Saved entries:
== Segment start ==
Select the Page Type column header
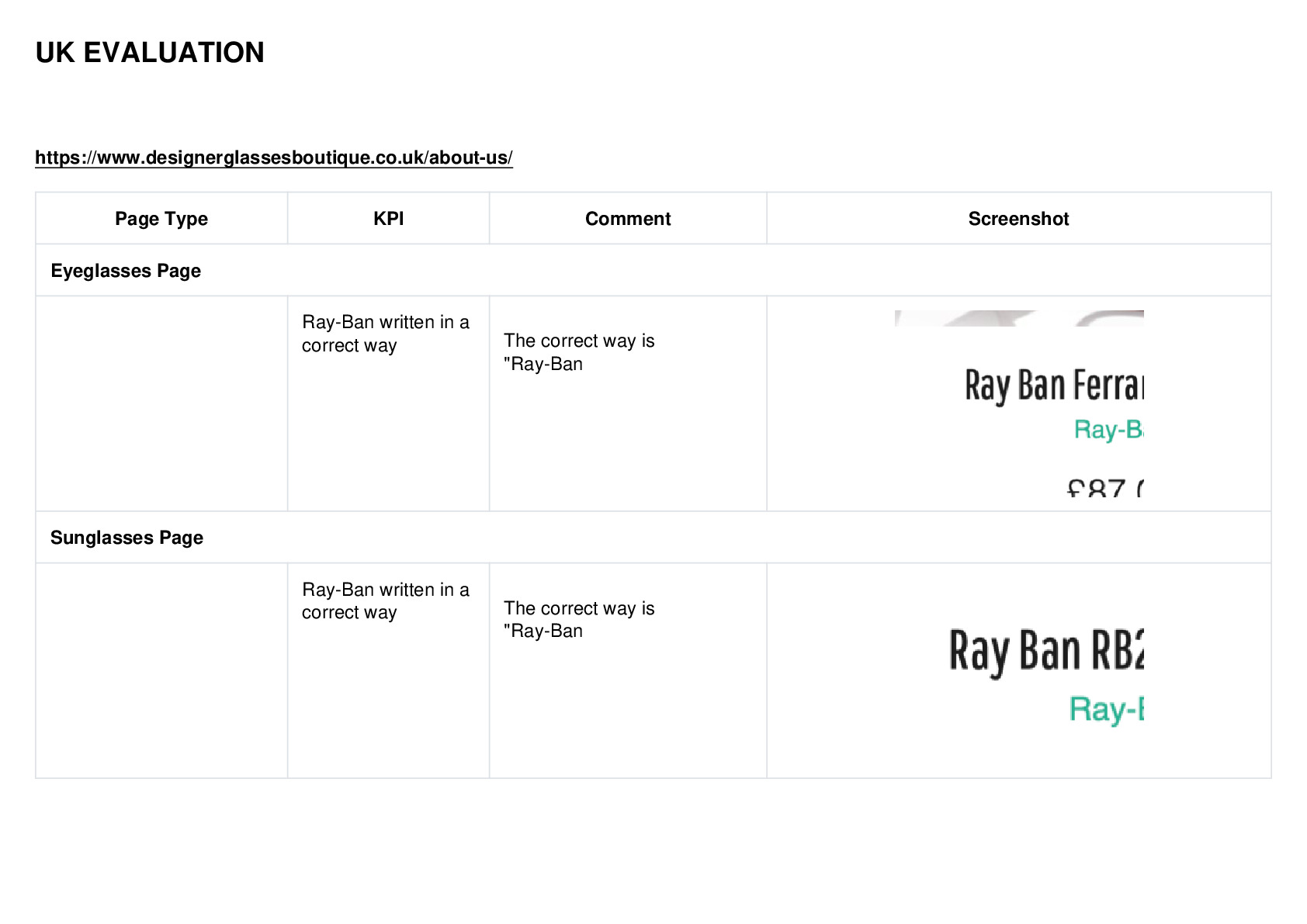Viewport: 1307px width, 924px height. pyautogui.click(x=161, y=219)
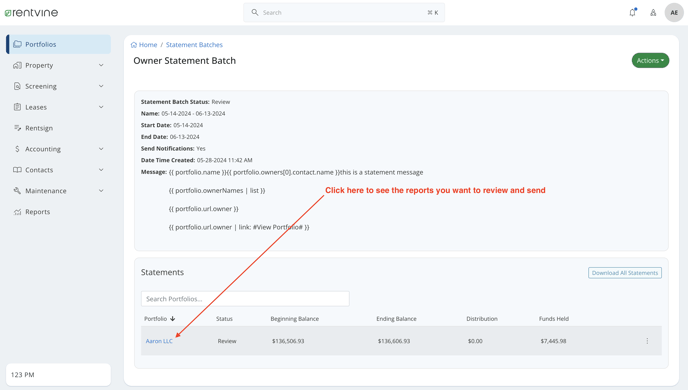Screen dimensions: 688x390
Task: Click the notifications bell icon
Action: 632,12
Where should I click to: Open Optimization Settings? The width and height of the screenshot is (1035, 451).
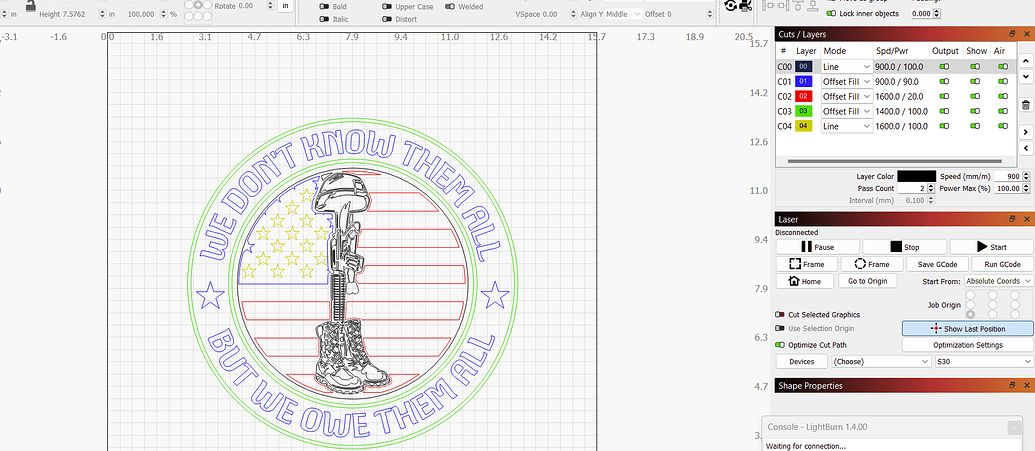coord(967,345)
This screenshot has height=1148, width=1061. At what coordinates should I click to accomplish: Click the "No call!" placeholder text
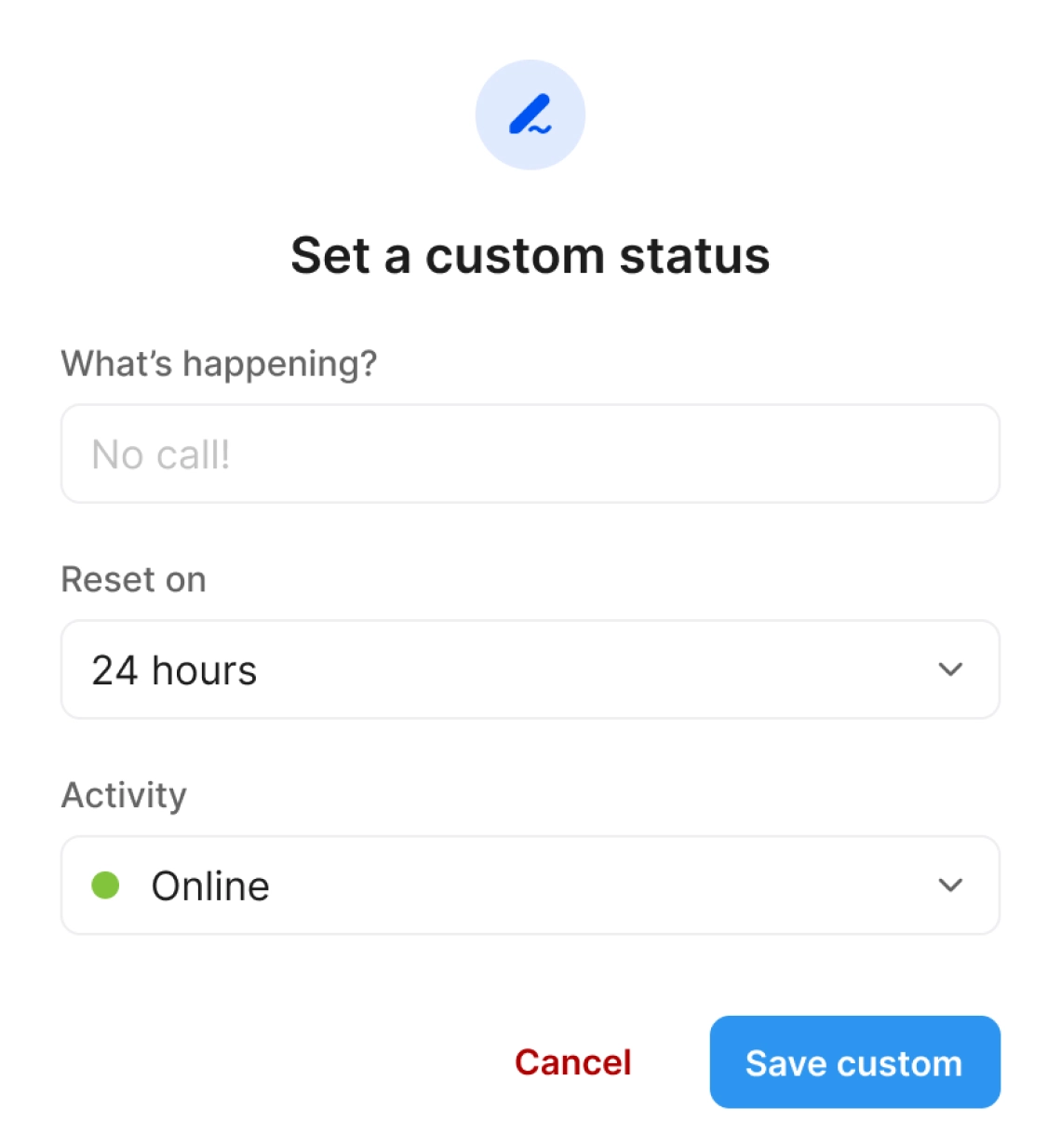[160, 455]
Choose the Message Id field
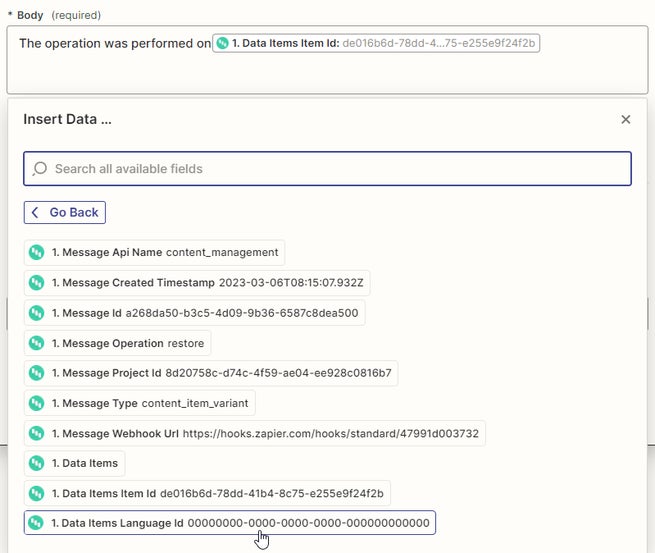 tap(194, 313)
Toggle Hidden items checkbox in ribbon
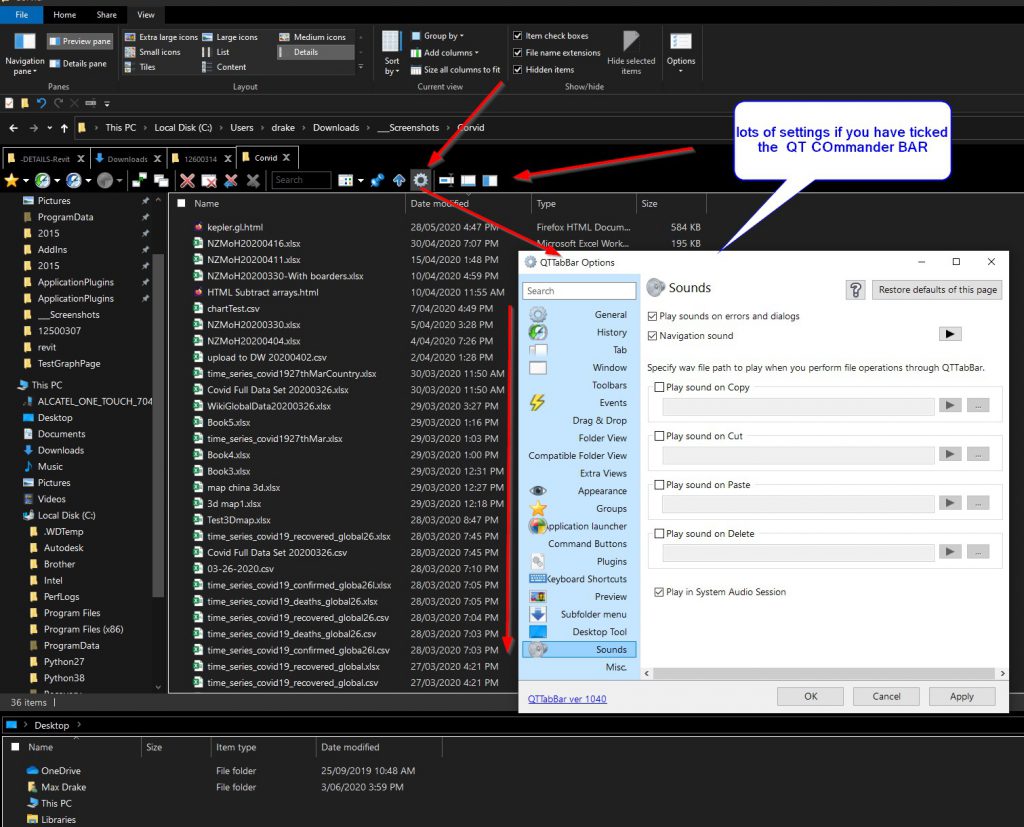Viewport: 1024px width, 827px height. point(518,70)
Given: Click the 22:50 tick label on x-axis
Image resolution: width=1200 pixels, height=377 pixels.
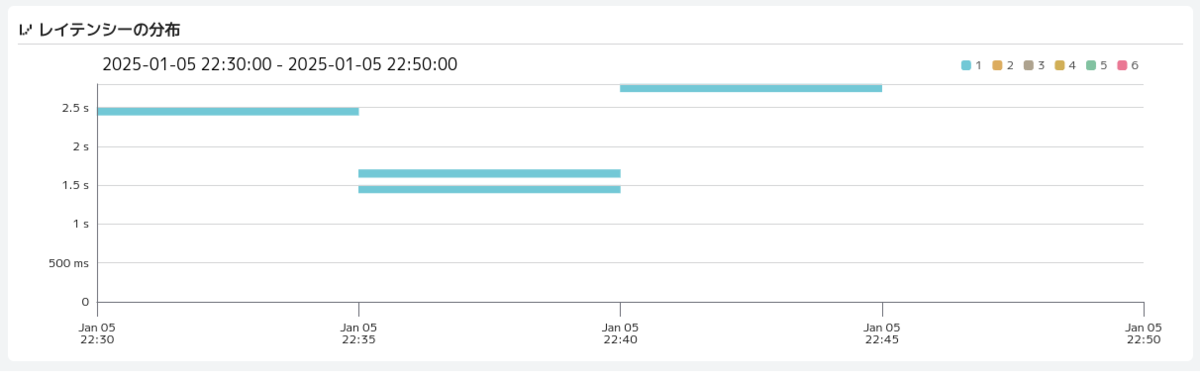Looking at the screenshot, I should [x=1143, y=332].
== Segment end ==
**Problem description**
In the copy, include every record exactly and no pictures at all.

**Solved exercise**
Select the Page Type column header
Viewport: 1307px width, 924px height. pyautogui.click(x=161, y=219)
Screen dimensions: 688x390
Task: Click the notifications bell icon
Action: 632,12
Where should I click to: Open Optimization Settings? The width and height of the screenshot is (1035, 451).
coord(967,345)
This screenshot has height=1148, width=1061. At what coordinates should I click to accomplish: Click the "No call!" placeholder text
[160, 455]
Choose the Message Id field
 tap(194, 313)
Toggle Hidden items checkbox in ribbon
Viewport: 1024px width, 827px height. point(518,70)
Given: Click the 22:50 tick label on x-axis
Image resolution: width=1200 pixels, height=377 pixels.
Looking at the screenshot, I should [x=1143, y=332].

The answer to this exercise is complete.